The team were able to increase the intensity of sessions for all participants in the second treatment week in line with the increased resilience of the officers. For many this also included police-trauma-specific behavioural in-vivo experiments to prepare for their return to work.

The use of in vivo exposure in the Netherlands model is widespread. In this evaluation we drew on this later in the programme for those who were keen to verify their processing or practice facing triggers ahead of returning to work or for those with triggers that greatly impaired daily life. The experiments were sometimes specific to individuals; noises, handling raw meat, answering the telephone as if in a police station, rail stations. The in vivo could also involve a combination of triggers as a group exercise; where officers had to wear uniform/kit, deliver CPR on adult and child mannequins, handle ‘blood’, and other police-related olfactory and auditory stimuli. This was done in full discussion and collaboration with the attendees and therapists and not mandatory. Those who partook stated this was a key part of their ITS experience.

Summary

Police Care UK’s service evaluation of this intensive trauma provision supports the work already done in the Netherlands; but this is essentially a new way of working, designed by Police Care UK to meet the unique needs of UK police officers.  Whilst the results have been largely positive, a few candidates have required ongoing support and/or have low-level symptoms/pre-dating alternative diagnoses, it is therefore not a ‘magic wand’ but can facilitate distinct improvement for complex cases. For those who are willing to dedicate their all to treatment, the results can be far-reaching and therapists may need to consider how to promote and balance this positive risk taking.

Due to the positive reception of the programme and initial results, the evaluation is being extended. We are providing six residentials between May 2023 and March 2024 to further our findings and more specifically explore the health economics of this approach.

This evaluation has provided some promising results. It supports working in a condensed format to augment treatment impact, whilst shortening treatment duration and mitigating external life influences; not having to juggle work or family commitments conjointly. For police specifically, this treatment format, delivered in a respected police-friendly environment with police-informed practitioners, is unique to current resourcing and meets a distinct, unmet need.  

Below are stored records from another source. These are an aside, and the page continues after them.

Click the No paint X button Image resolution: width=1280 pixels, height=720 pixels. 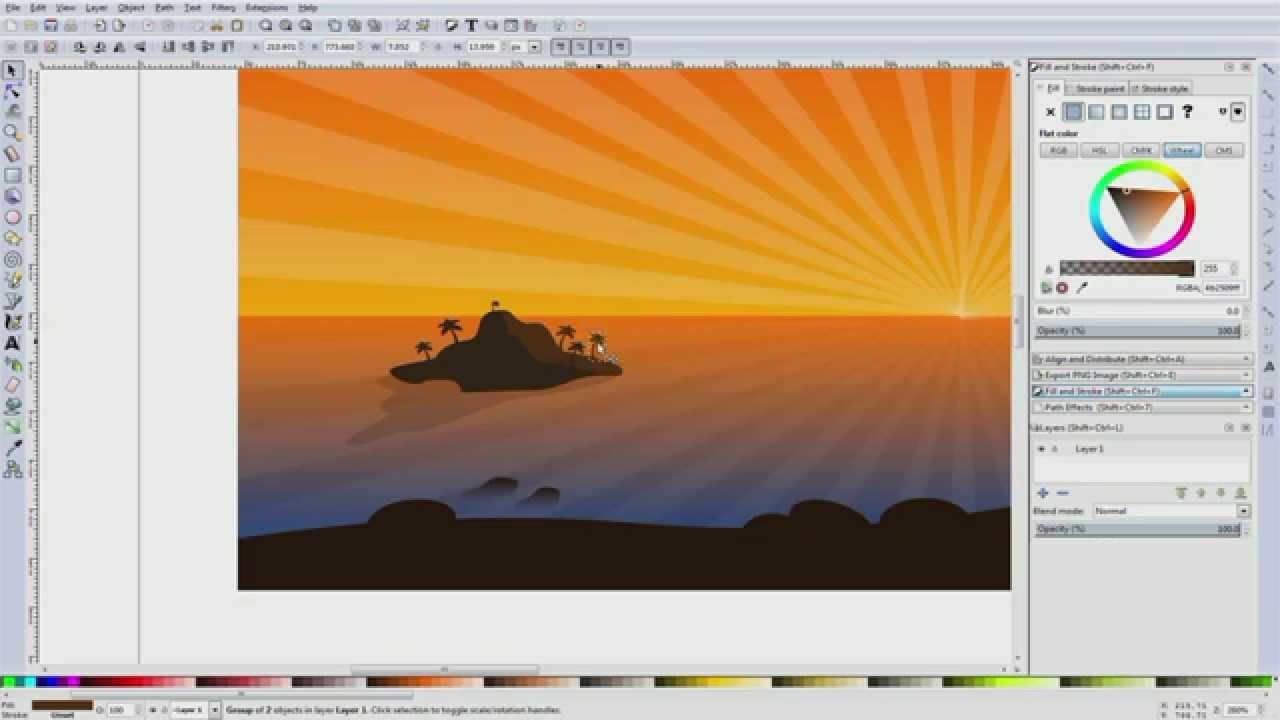1050,112
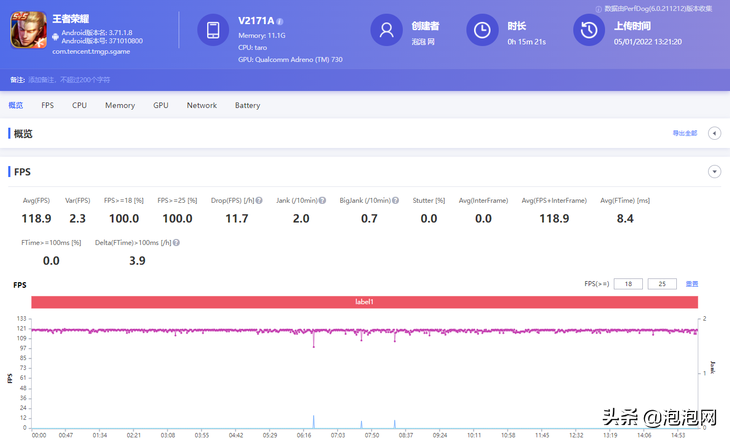Click the clock duration icon
The width and height of the screenshot is (730, 439).
click(x=482, y=30)
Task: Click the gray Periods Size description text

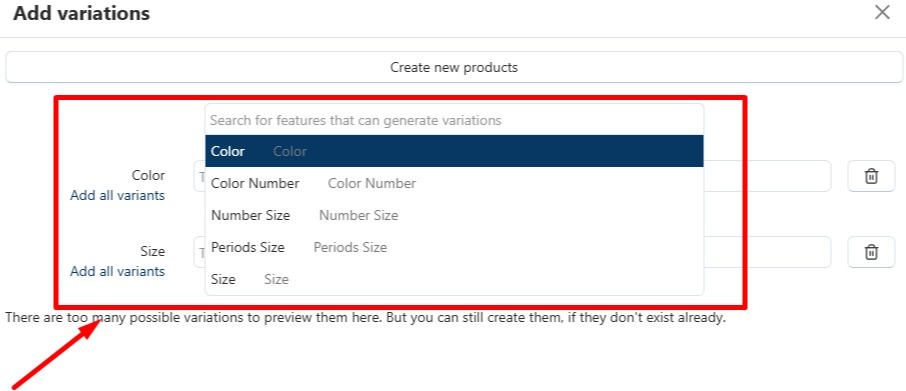Action: tap(350, 247)
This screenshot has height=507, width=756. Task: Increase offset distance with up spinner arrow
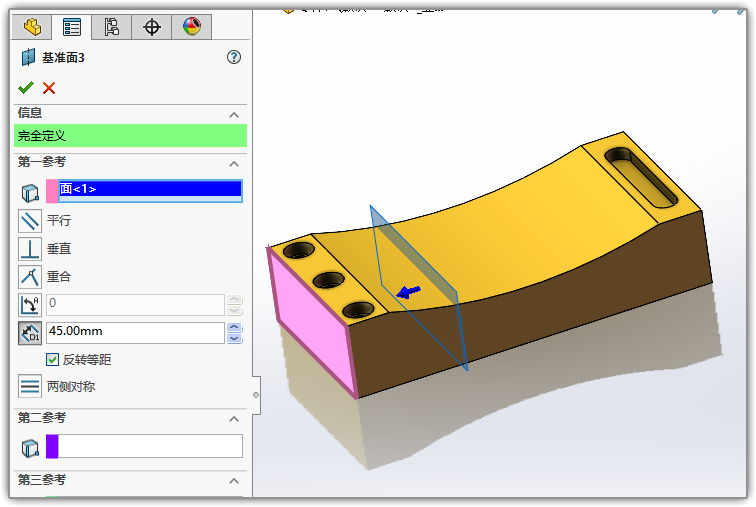point(235,327)
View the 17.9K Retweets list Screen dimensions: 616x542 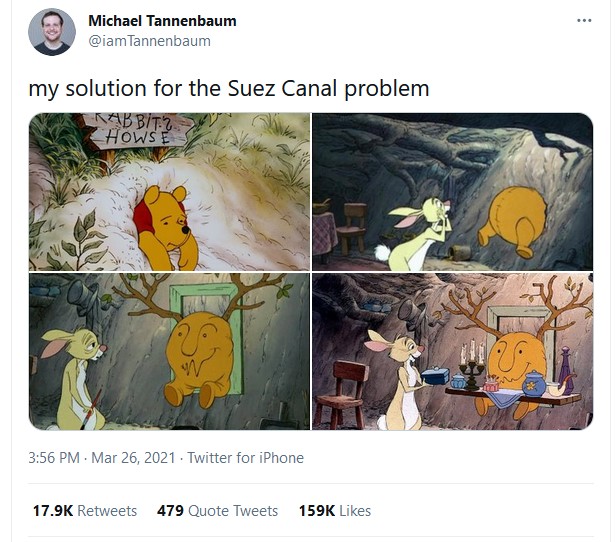coord(85,511)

Policing is a ‘job like no other’ and therefore deserving of support like no other.

I can sleep. No flashbacks. Very calm and confident. Listen to sirens without panic. Answer phones.
Conduct CPR without panic. Motivated. Fitter. A total transformation from who I was.

Acknowledgments

David Keane and Rae Young were integral to the success of this work and I would like to thank them for their contribution, consistent expertise and above all willingness to do something very different.

Rachel Rogers is the Lead Clinical Therapist at Police Care UK.